More generally, in the novel as a whole signs are quite tenuously related to things. For the most part, in fact, Crusoe seems quite uninterested in naming or charting what he finds in this unfamiliar territory. He tells us early on that he calls his land “the island of despair” (57), but that name is never used again; perhaps like “primitives” are supposed to do, he sees little need to give a name to an environment in which he is fully immersed. But rather more strikingly, he makes no attempt either to follow the standard colonizing practice of naming the various geographical and topographical features that constitute the island: none of the bays or hills or woods have any signifiers attached to them; at best, he calls his initial settlement his “sea-coast house” (82; subsequently his “castle” ) and his inland outpost his “country-house” (82). Nor, though he notes his unfamiliarity with much of the island’s flora and fauna, does he bother to come up with words for them, either. Indeed, overall Crusoe is remarkably uninquisitive about his surroundings: he doesn’t even care to do much in the way of exploring–which is why the regular visits of so-called cannibals from the mainland escape his notice for so many years.
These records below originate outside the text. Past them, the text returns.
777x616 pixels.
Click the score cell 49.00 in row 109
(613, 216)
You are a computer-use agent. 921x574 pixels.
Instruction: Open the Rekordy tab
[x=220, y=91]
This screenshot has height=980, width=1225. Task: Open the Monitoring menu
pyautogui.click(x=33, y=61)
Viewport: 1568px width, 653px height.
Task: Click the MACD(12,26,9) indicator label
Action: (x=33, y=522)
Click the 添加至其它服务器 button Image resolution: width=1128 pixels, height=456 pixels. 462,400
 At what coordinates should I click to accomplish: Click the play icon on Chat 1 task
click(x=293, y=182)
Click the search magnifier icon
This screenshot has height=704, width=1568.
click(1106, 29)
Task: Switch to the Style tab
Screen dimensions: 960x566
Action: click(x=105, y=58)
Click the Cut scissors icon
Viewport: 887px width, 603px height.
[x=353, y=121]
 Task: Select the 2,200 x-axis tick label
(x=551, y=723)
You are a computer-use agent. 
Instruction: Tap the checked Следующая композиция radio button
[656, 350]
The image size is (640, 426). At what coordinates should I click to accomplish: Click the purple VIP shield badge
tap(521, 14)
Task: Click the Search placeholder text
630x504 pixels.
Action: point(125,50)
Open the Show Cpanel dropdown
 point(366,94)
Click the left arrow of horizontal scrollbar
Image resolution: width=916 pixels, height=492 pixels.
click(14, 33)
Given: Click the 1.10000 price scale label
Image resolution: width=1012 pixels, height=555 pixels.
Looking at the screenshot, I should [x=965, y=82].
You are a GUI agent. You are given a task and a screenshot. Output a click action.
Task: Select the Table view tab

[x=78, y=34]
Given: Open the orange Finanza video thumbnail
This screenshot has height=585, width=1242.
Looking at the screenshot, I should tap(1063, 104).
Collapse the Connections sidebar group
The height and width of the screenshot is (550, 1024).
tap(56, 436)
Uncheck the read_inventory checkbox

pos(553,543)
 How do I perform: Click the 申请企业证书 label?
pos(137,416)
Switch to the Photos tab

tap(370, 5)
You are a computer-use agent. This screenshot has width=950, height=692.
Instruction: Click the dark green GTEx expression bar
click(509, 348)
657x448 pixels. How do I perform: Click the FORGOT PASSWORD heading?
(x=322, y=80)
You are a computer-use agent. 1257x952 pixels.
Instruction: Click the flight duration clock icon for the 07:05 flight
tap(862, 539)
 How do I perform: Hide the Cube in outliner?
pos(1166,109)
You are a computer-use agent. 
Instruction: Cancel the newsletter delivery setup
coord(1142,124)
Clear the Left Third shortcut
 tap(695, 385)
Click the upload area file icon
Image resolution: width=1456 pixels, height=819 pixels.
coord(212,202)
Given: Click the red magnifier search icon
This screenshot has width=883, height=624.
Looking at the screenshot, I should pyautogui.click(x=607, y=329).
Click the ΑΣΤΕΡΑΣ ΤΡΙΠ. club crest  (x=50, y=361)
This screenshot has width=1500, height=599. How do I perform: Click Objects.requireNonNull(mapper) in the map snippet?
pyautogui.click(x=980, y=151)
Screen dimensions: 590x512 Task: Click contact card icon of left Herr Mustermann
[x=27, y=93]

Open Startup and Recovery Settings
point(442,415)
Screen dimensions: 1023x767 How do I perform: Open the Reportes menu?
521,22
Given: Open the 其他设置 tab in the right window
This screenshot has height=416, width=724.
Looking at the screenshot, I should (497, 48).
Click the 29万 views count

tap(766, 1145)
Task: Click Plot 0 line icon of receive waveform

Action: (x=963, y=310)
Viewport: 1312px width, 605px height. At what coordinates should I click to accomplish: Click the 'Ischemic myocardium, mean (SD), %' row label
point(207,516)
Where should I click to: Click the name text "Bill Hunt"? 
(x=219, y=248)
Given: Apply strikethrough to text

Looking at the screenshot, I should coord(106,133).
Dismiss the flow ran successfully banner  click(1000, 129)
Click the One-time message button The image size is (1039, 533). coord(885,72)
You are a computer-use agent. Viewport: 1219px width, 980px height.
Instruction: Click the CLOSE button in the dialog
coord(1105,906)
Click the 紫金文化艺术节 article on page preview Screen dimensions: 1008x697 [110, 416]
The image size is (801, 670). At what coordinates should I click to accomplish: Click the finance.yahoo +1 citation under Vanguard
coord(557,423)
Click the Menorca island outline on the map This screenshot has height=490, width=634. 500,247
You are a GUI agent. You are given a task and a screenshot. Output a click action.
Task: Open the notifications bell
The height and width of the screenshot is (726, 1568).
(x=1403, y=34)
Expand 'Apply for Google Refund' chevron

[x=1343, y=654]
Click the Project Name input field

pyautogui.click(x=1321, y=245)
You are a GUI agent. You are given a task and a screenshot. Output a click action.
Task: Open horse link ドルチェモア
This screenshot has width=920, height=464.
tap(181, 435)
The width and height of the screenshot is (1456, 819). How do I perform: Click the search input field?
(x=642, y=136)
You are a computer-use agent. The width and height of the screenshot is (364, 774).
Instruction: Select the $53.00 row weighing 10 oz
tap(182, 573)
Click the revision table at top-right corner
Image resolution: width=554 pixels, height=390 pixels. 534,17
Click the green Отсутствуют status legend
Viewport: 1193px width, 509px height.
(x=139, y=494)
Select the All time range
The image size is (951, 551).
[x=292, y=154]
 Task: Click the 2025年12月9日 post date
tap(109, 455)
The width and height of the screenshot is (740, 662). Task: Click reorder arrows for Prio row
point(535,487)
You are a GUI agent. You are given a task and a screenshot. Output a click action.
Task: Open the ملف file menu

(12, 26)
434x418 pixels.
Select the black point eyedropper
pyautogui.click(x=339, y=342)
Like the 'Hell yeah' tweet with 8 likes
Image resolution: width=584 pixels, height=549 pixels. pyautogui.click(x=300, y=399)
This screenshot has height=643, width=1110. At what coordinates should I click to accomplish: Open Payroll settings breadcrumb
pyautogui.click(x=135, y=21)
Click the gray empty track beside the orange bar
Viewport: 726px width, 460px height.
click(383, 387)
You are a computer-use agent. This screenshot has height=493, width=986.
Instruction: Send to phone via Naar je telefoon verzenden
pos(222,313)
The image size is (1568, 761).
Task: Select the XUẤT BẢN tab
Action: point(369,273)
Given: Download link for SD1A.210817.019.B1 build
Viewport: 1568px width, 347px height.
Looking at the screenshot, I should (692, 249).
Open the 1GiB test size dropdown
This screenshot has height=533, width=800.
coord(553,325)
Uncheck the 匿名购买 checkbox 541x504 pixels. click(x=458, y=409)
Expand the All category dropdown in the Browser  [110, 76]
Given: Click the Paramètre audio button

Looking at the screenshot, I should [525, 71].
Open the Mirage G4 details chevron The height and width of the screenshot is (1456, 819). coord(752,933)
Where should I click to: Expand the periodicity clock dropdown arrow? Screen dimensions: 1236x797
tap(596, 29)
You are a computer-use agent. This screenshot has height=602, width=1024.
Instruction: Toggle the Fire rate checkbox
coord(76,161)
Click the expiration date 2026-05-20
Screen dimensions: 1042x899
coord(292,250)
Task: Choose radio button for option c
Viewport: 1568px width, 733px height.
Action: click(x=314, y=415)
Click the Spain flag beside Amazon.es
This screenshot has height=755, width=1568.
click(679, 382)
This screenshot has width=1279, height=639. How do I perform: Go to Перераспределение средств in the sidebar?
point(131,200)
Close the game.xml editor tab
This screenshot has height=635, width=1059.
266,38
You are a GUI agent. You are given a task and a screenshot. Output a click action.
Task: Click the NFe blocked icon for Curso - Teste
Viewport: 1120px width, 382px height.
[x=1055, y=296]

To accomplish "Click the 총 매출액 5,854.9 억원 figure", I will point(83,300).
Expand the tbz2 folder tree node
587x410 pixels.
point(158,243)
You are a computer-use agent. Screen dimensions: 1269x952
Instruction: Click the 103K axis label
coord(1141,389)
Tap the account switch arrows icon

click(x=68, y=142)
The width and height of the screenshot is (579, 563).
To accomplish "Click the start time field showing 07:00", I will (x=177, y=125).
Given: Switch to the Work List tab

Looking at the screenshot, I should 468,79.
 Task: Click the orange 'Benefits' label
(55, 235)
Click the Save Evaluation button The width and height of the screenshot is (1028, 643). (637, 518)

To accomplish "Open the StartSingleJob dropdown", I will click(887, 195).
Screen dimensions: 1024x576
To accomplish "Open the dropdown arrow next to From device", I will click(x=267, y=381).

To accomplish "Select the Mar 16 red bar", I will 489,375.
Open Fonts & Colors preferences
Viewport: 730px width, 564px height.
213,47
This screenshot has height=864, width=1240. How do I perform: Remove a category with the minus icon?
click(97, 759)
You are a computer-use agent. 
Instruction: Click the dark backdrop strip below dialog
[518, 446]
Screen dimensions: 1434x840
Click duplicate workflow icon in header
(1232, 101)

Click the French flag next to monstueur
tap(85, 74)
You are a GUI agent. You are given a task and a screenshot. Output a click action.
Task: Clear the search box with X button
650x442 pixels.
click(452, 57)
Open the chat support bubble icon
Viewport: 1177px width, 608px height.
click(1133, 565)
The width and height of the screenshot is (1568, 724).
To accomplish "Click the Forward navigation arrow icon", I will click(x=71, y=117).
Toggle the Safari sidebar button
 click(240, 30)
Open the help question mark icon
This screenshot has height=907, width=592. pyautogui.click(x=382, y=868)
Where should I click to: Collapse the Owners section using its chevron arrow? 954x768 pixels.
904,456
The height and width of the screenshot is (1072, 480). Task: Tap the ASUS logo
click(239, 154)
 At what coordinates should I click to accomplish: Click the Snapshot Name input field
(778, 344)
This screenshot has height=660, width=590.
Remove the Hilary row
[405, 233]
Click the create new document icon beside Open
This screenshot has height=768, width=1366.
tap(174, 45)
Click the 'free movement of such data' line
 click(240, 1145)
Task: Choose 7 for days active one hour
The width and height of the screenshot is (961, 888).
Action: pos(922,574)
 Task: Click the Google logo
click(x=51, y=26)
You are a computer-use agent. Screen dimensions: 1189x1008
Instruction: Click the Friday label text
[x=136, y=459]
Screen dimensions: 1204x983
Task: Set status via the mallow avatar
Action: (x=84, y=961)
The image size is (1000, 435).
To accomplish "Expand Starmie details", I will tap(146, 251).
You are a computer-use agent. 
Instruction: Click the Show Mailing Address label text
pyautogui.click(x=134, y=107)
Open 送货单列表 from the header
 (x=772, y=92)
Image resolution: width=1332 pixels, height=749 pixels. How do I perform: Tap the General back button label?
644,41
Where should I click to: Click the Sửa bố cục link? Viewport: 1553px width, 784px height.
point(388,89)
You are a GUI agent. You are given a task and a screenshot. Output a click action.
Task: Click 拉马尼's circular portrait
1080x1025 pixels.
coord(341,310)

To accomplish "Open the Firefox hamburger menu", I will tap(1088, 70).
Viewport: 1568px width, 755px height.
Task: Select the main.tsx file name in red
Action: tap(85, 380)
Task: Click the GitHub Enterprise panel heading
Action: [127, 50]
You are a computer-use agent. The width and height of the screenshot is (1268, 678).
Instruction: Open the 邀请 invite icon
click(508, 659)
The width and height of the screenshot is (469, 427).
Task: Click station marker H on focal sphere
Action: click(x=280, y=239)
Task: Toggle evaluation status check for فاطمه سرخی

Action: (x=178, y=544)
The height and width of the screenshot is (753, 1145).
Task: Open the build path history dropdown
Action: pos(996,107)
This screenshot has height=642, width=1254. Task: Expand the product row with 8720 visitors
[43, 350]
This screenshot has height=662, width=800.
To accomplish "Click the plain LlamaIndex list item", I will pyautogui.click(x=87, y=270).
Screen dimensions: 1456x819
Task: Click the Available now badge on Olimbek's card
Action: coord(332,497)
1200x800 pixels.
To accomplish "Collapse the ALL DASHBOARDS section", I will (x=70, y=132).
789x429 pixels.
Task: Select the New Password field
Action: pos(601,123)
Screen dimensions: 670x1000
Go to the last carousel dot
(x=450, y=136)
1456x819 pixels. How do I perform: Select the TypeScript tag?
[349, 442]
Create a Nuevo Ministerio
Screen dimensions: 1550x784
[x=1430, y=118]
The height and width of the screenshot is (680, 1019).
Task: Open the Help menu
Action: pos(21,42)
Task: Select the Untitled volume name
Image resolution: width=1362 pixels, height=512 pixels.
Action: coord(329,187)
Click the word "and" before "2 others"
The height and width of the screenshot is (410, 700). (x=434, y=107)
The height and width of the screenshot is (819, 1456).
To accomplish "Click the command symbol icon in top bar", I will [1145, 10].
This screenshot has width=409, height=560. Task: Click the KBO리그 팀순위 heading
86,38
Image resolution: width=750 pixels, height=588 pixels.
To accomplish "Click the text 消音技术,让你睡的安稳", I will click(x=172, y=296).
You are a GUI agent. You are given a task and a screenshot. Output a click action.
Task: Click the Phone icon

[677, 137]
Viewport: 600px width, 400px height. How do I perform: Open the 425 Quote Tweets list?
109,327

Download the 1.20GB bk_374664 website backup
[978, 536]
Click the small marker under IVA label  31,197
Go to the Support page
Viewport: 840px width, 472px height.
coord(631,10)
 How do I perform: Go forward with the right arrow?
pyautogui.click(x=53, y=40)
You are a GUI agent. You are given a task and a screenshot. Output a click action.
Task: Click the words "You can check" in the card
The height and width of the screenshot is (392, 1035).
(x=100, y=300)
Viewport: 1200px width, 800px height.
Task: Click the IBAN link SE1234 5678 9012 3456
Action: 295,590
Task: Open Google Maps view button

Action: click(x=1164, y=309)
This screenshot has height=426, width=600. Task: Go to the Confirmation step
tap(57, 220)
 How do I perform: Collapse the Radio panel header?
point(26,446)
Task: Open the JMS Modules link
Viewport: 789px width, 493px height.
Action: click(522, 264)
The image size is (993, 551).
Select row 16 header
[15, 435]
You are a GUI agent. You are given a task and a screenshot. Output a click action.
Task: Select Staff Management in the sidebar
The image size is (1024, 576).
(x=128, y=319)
In short, Crusoe’s attitude is far from that of the typical colonizer, however much he does at various points consider himself the “prince and lord of the whole island” (118). He shows little or no interest in surveying, mapping, and so symbolically or even actually securing the territory that he considers his.
The one exception to Crusoe’s peculiar inhibition regarding naming is, of course, his manservant to whom he famously gives the name “Friday” because that was “the day I sav’d his life; I called him so for the memory of the time” (163). And yet this, too, is a remarkably uncertain signifier: Crusoe has repeatedly told us that he relatively soon lost track of the days, despite his best efforts. In an early fever he feels he surely “lost a day in [his] accompt, and never knew which way” (76), so Friday should by rights be either “Thursday” or “Saturday” or even (if Crusoe has tried to compensate for his error, either one way or the other) perhaps “Wednesday” or “Sunday.” In any case, the notion that the name will help fix memory and time is surely an illusion, as Crusoe should be fully aware.
In short, then, Robinson Crusoe turns out to be a rather odd and even singular book. It most certainly fails to ground in any secure way the various narratives of origin that claim it as some founding example loaded with significance, whether these be the fantasy of heroic self-fashioning (the economists’ “homo oeconomicus”) or the black legend of anti-heroic imperialism (the postcolonialists’ ur-colonizer). If anything, it actively destabilizes such accounts, by demonstrating the unknowability and precariousness of origins, narrative, and signification in general. Which is a striking conclusion to take from a book that supposedly has none.
To put it another way, Crusoe’s tale is best understood as more of a posthegemonic anti-narrative in which the many affects that mark the castaway’s long isolation soon undo any claims to construct hegemonic narrative. And yet, of course, in the popular (un)conscious those stories continue regardless.